Macron, speaking at the World Economic Forum on Tuesday, wore sunglasses on stage due to a broken blood vessel that has left him with a bloodshot eye since last week, according to the Elysee’s chief physician.
While the French president stood up for European sovereignty and blasted “unacceptable” threats by his US counterpart Donald Trump to impose tariffs on countries opposed to his plans to seize Greenland, it was Macron’s flashy blue sunglasses that grabbed much of the attention.
“Top Gun or Terminator?,” read a headline in Le Parisien daily, highlighting the viral commentary which ranged from memes photoshopping laser beams shooting from Macron’s eyes to his face on the “Miami Vice” film poster.
Other images on social media showed Macron playing the rebel Maverick from the Top Gun franchise, while facing off to Trump.
“These sunglasses were unintentionally a very fitting visual vocabulary for the message he wanted to convey,” said communications professor Philippe Moreau-Chevrolet at Paris’s Sciences Po university.
“It gave a Hollywood-style dimension — cool and masculine at once — that answered Trump.”

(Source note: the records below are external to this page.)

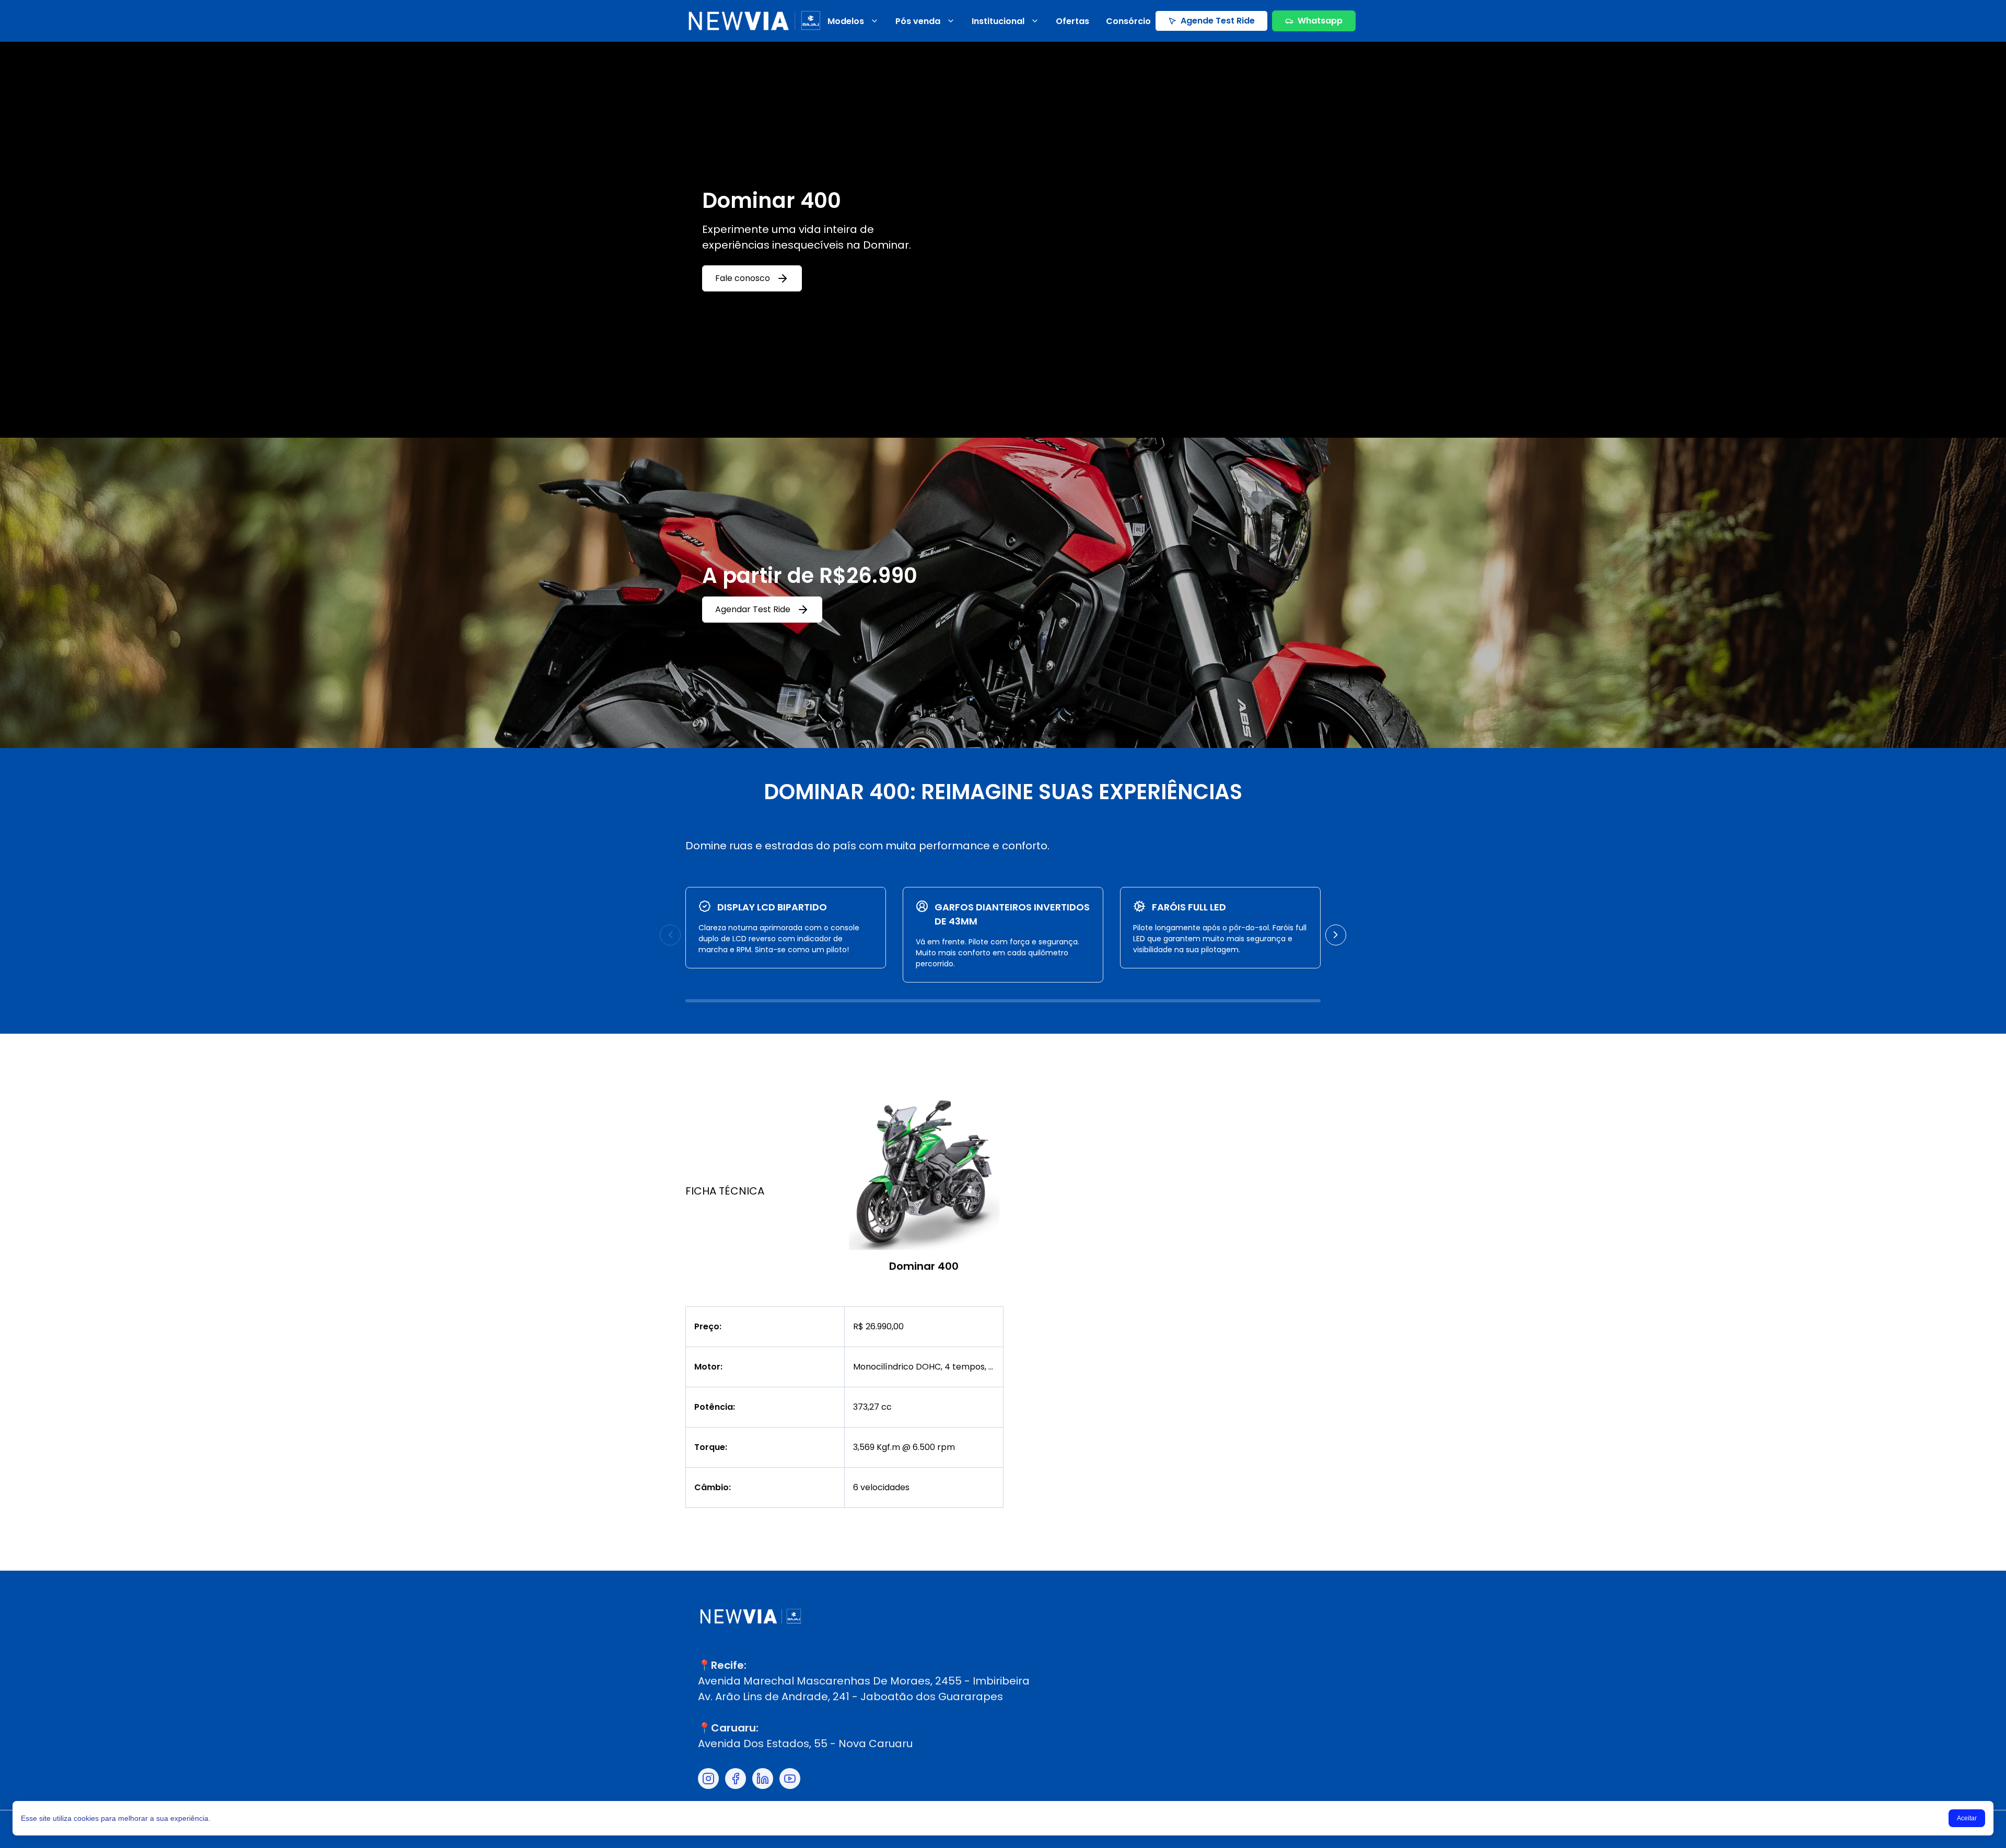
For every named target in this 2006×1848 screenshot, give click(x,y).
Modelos (845, 21)
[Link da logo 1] (754, 20)
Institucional (998, 21)
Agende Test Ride (1218, 21)
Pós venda (917, 21)
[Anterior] (670, 935)
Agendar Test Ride (752, 609)
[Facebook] (735, 1778)
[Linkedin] (762, 1778)
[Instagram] (708, 1778)
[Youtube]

Trump mocked the look, stating: “I watched him yesterday with those beautiful sunglasses. What the hell happened?“
“But I watched him sort of be tough,” Trump added, after Macron said France rejected “bullies.”
The UK’s Telegraph newspaper published the headline “Can Macron’s sunglasses save the West?” in an analysis of the heated and divisive tone taken by largely male world leaders at the summit.
“Testosterone is the primary currency in Davos this year, and the French president’s aviators have placed him at the top of the pecking order,” the Telegraph wrote.
The hype surrounding Macron’s look led to a surge in traffic to the French eyewear maker Henry Jullien’s website, causing it to crash.
“Our eShop website is experiencing an exceptional volume of visits and enquiries” following the “significant visibility” given to the sunglasses by Macron, said a notice on the brand’s website.
It added that it had launched a “temporary page” featuring solely the ‘Pacific’ model worn by Macron, “to ensure stable and secure access for everyone.”